Auteur : Michalis Skomvoulis

Aris STILIANOU : Ο Σπινόζα και η Δημοκρατία (en grec moderne) [= Spinoza et la démocratie], Athènes, éditions Polis, 2016, 213 p.

Le livre d’Aris Stilianou est le résultat de plusieurs années de recherche sur les questions philosophiques et politiques posées par la philosophie de Spinoza. Il est également le fruit de diverses discussions et d’échanges théoriques de l’auteur avec bon nombre de spécialistes, comme le montrent les remerciements de l’ouvrage. Stilianou ouvre son argumentation en se ralliant à un type de lecture de Spinoza qui co-articule l’élément métaphysique de sa philosophie avec l’élément politique. Il s’agit d’un type qui a principalement émergé dans les études spinozistes en Italie (Negri) et surtout en France (Stilianou se réfère notamment de manière explicite à Matheron, Macherey, Balibar et Moreau), et qui peut être qualifié de « progressiste » ou même de « radical ». L’argument principal du livre apparaît à travers l’adoption de ce type de lecture : reconstruire de manière politique la philosophie de Spinoza (même dans son noyau théorique) afin de comprendre cette dernière en tant que théorie normative et rationnelle de l’histoire et, dans une certaine mesure, de la science politique. Dans cette reconstruction, l’élément épistémologique coexiste avec l’élément normatif, en mettant en évidence le concept de démocratie comme critère de la normativité, mais aussi comme critère de la vérité existentielle de tous les régimes politiques (thèse qui constitue l’enjeu principal du livre).

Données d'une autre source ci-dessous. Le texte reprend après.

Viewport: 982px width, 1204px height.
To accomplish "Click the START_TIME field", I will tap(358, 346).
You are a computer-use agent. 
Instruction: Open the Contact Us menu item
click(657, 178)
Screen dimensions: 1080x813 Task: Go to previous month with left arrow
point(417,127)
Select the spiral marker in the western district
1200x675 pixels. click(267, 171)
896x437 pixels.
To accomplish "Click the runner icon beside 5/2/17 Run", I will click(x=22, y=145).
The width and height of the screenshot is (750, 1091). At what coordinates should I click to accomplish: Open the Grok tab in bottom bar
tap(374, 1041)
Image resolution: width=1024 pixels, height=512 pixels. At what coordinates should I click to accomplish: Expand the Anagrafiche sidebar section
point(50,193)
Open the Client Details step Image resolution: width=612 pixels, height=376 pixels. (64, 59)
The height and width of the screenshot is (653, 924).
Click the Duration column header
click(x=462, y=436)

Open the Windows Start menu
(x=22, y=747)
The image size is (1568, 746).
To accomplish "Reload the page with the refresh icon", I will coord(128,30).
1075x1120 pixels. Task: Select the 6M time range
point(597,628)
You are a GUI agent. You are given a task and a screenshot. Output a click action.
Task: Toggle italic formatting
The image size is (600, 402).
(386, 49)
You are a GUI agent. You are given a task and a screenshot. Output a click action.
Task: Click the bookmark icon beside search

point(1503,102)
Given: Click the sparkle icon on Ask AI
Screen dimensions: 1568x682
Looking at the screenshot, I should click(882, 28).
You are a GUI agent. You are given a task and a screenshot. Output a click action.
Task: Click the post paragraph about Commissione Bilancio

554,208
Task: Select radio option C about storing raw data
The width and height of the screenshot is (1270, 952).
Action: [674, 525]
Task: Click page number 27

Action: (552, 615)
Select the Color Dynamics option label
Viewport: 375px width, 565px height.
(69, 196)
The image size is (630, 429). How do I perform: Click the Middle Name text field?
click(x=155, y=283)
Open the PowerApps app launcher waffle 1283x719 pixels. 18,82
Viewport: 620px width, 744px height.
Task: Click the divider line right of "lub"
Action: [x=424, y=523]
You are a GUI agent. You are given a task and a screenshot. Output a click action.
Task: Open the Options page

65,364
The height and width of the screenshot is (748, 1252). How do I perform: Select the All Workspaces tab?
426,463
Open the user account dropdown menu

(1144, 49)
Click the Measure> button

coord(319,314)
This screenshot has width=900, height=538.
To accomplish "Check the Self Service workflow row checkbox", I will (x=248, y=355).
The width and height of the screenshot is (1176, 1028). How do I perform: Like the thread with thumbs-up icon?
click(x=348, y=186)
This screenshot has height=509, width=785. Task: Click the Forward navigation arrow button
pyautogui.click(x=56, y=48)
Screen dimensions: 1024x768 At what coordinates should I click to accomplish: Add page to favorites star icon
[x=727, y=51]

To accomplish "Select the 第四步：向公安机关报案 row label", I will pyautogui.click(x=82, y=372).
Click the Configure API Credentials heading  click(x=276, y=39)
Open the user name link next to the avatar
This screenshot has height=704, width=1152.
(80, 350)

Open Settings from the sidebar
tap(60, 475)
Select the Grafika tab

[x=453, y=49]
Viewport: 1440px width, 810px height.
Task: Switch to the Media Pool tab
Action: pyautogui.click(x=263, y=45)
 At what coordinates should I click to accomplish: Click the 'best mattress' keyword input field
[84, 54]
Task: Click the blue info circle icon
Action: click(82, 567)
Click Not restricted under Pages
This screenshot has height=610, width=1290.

Dans le premier chapitre (chap. 1), l’auteur entreprend précisément de fonder cette thèse sur les textes de Spinoza lui-même. Il prend pour point de départ la critique spinozienne contre la religion établie et la juxtaposition de la part du philosophe néerlandais d’une religion populaire et démocratique, en se basant sur les principes « pratiques » du christianisme. Il développe ensuite la conceptualisation spinozienne selon laquelle la démocratie peut seulement être définie à travers la puissance collective qui constitue l’unité de la multitude ou des masses populaires. Seule cette puissance collective peut légitimer le droit (et la raison) de la démocratie. L’insistance de Spinoza sur la définition de la démocratie par la puissance ne signifie cependant pas une distanciation par rapport à la liberté individuelle. Au contraire, Stilianou montre que, pour Spinoza, seule la liberté de pensée et d’expression des citoyens peut donner à la démocratie son contenu absolu. De ce fait, ces libertés ne sont pas (comme le veut le libéralisme) un « droit individuel », mais elles se présentent comme le mode d’existence même de la sécurité démocratique de l’État comme entité trans-individuelle. C’est la raison pour laquelle la démocratie émerge chez Spinoza comme l’État absolu (principalement dans le Traité Politique), à savoir comme l’État qui comprend la plus grande sécurité et la plus grande stabilité possibles. La démocratie est finalement mise en avant comme la présupposition de la survivance même de l’État.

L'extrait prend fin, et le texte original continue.